What you have to do =>
Repeat the data word for word. Do not include the pictures.

Stored data entries =>
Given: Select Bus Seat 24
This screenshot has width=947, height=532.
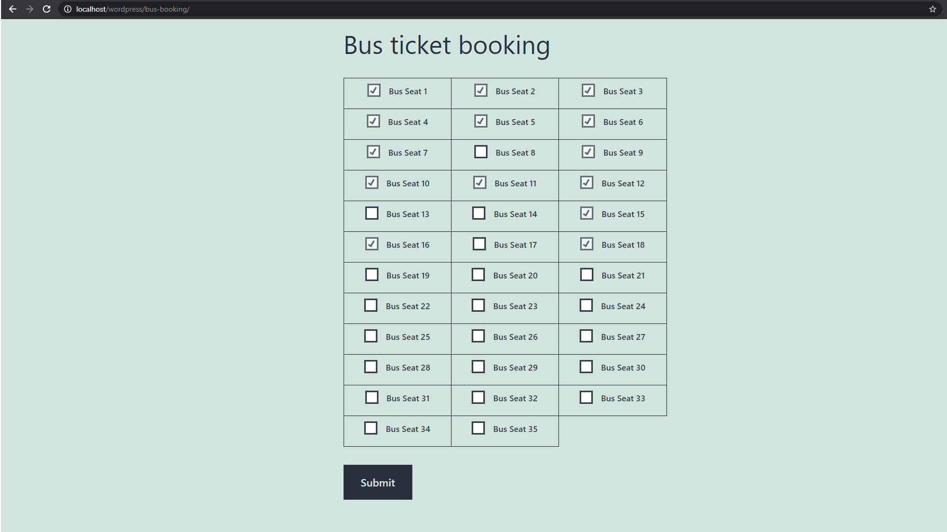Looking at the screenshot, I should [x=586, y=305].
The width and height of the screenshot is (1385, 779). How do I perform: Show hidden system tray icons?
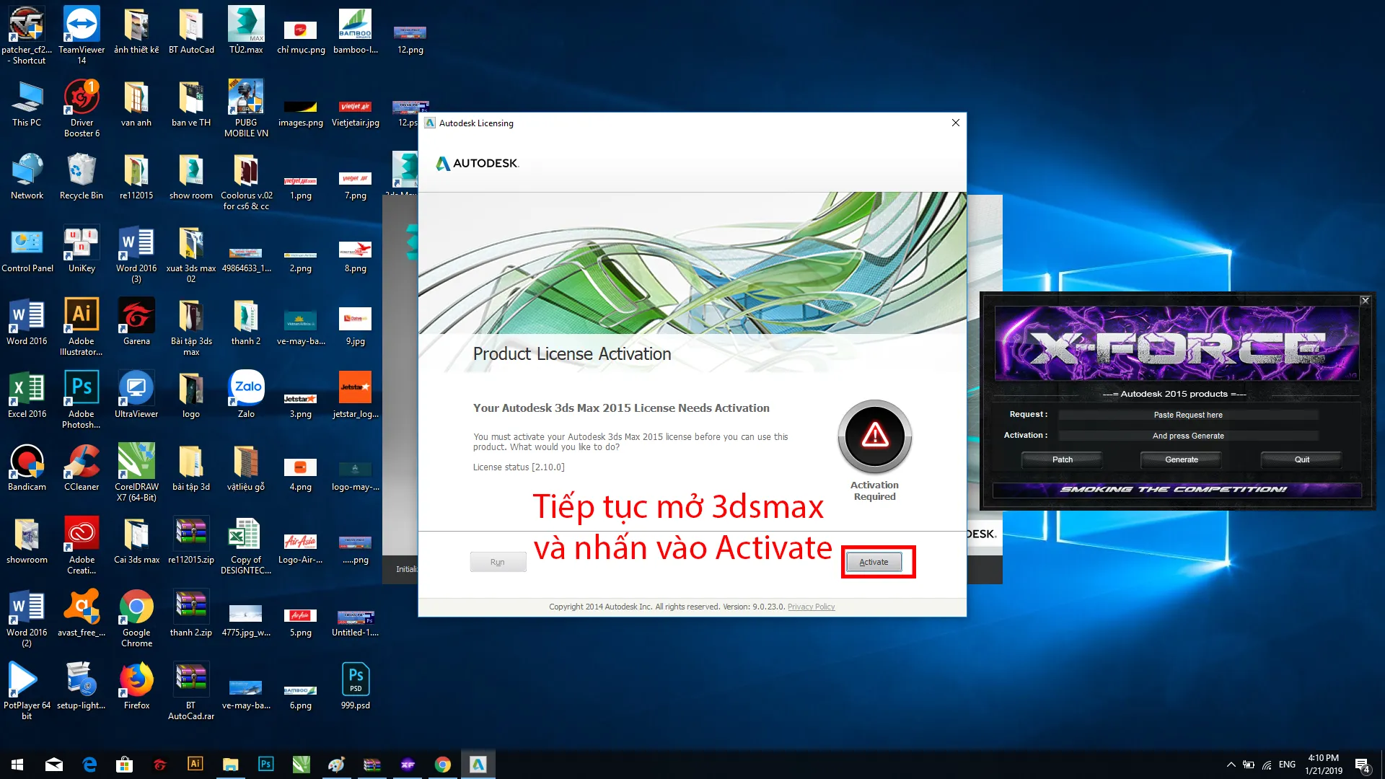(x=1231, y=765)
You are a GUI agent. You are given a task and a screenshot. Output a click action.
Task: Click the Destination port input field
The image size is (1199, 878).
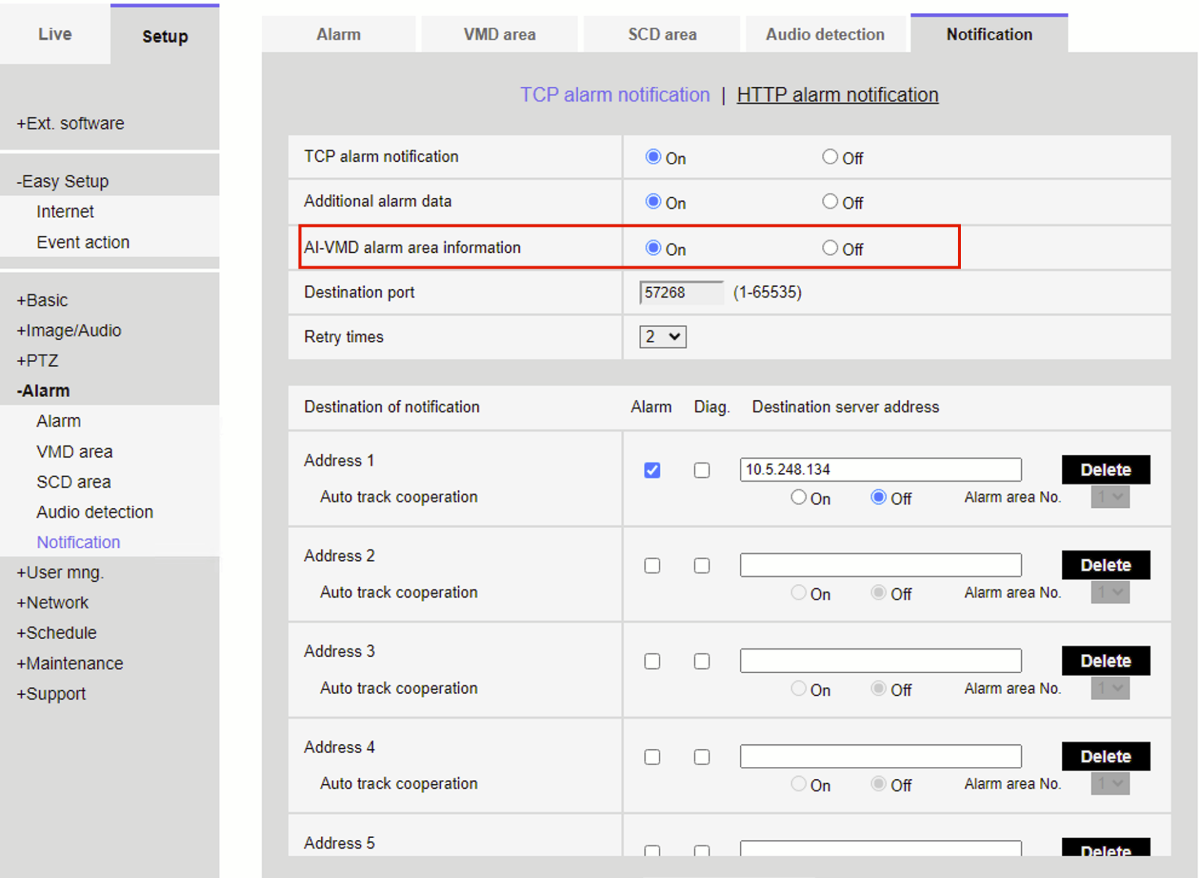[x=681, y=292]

Exercise response =>
Given: Select Bus Seat 24
This screenshot has width=947, height=532.
Looking at the screenshot, I should [x=586, y=305].
The width and height of the screenshot is (1385, 779). How do I perform: Show hidden system tray icons?
(x=1231, y=765)
You are a GUI agent. You are given a task and a screenshot. Output a click action.
Task: Click the Destination port input field
The image size is (1199, 878).
[x=681, y=292]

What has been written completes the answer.